An introduction to DDF
DDF is a data model for collaborative harmonization of multidimensional statistics.
Let’s break this sentence down.
Data model DDF is a data model, meaning it describes a way to organize data and to define how pieces of data relate to each other.
Harmonization DDF can be used for data harmonization, meaning it can combine data from different sources into integrated, consistent and unambiguous data sets. DDF supports a practical workflow that results in an easy to maintain and ever growing collection of comparable data. (NOTE: This functionality is not explicitly documented yet but will be in future versions.)
Collaborative. DDF is the common data model in open numbers. Open numbers is an initiative to crowdsource and harmonize world-data.

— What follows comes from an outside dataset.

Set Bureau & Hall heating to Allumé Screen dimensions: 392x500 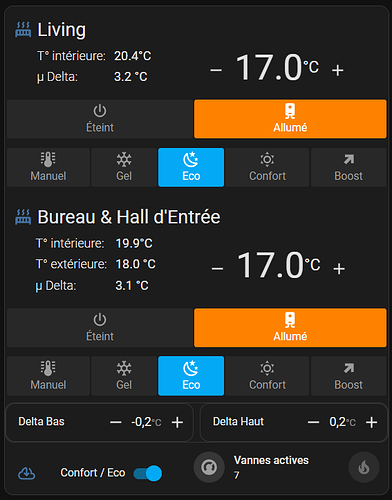click(x=290, y=328)
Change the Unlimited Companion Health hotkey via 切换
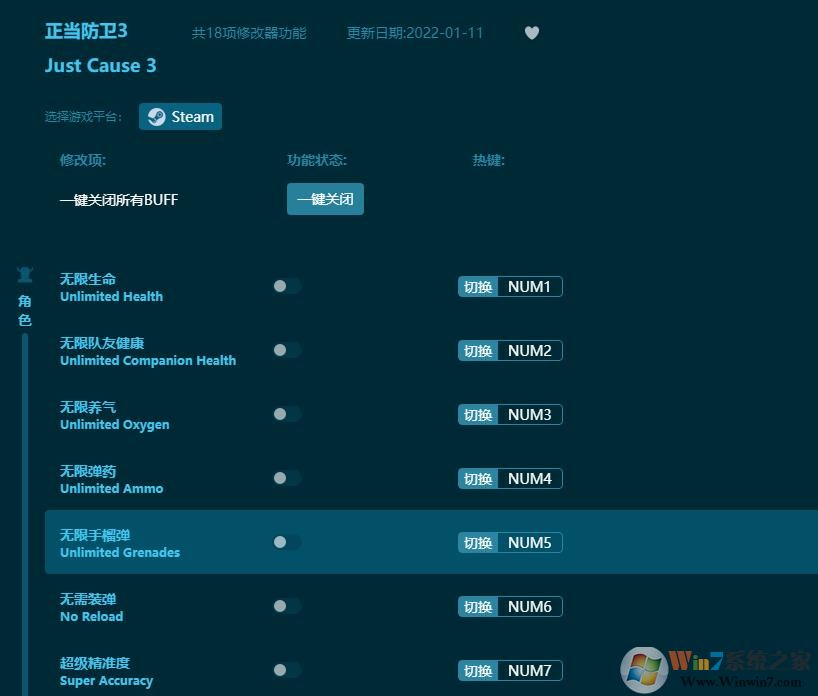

Multidimensional statistics DDF is designed to store statistics with multiple dimensions. For example population per country and year, but also per country, year, gender and age group.
The universe of DDF
To use DDF effectively, it comes with data formats and a query language.
The model: DDF
As said above, DDF is a data model. It is a system to organize data and to define how pieces of data relate to each other. DDF itself does not specify the format in which the data is stored. It doesn’t matter if it’s stored in csv-files, an SQL database or a document database. In other words: DDF is a conceptual model.
Read about the DDF conceptual model.
The formats: DDFcsv and DDFmongo
However, a conceptual model is not enough for pragmatical use. We need to define how to store DDF-data in the real world, in files, on disks. DDF needs a data format. Two formats have been defined for two different purposes: DDFcsv and DDFmongo.
DDFcsv is a tabular representation of DDF-data in the well known comma separated values format (csv). DDFcsv is easy to work with for people who are familiar with tabular data and allows easy transformation from other tabular models to DDF. It’s meant to be read by both humans and machines. This is the format used in Open Numbers.
Read about DDFcsv
DDFsql is a table representation of DDF in an sql database. This is used for the Gapminder tools page. This format is not documented yet.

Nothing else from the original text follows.